Check out the Page on this blog “My Archives” to see the “dreadful” adoption reform newspaper articles I wrote. These articles are my way of defending the rights of adoptees, the rights of the donor-conceived, and the rights of our natural parents. I stuck up for Mary Beth Whitehead, the infamous surrogate mother, and her daughter. I got hell for that from my family members, people who are not in my direct social circle. I wrote against sperm donation. I got hell for that, too, again from family members who did not approve of my public statements against procedures that harm the chidlren created by these means. The general public’s stupidity is to be expected, but to be mistreated by my own families in the form of hate mail and hate phone calls and whispers behind my back and dirty looks and snide comments — all from my own families because I did what was right for me. This is the life of an adoptee well hated for being who she is: an adoptee advocating for humane change in the restrictive, discriminatory and de-humanizing adoption practices in America.

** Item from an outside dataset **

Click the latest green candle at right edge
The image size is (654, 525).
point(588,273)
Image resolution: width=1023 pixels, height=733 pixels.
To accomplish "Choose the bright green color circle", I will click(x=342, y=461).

I’ve said it before and I’ll say it again: for all the hate and disrespect I have been given because I was born to a woman who died and then relinquished to adoption, was found by siblings I never knew and was hated for that, endured criticism because I was slow to recover or did not do what other people wanted me to do: get over being adopted, I would have rather been born a bastard. Bastards get more respect than this adopted half orphan has ever received.

Happy Adoption Day — Fifty-three years of hell.

Are you catching the drift as to why I am anti-adoption?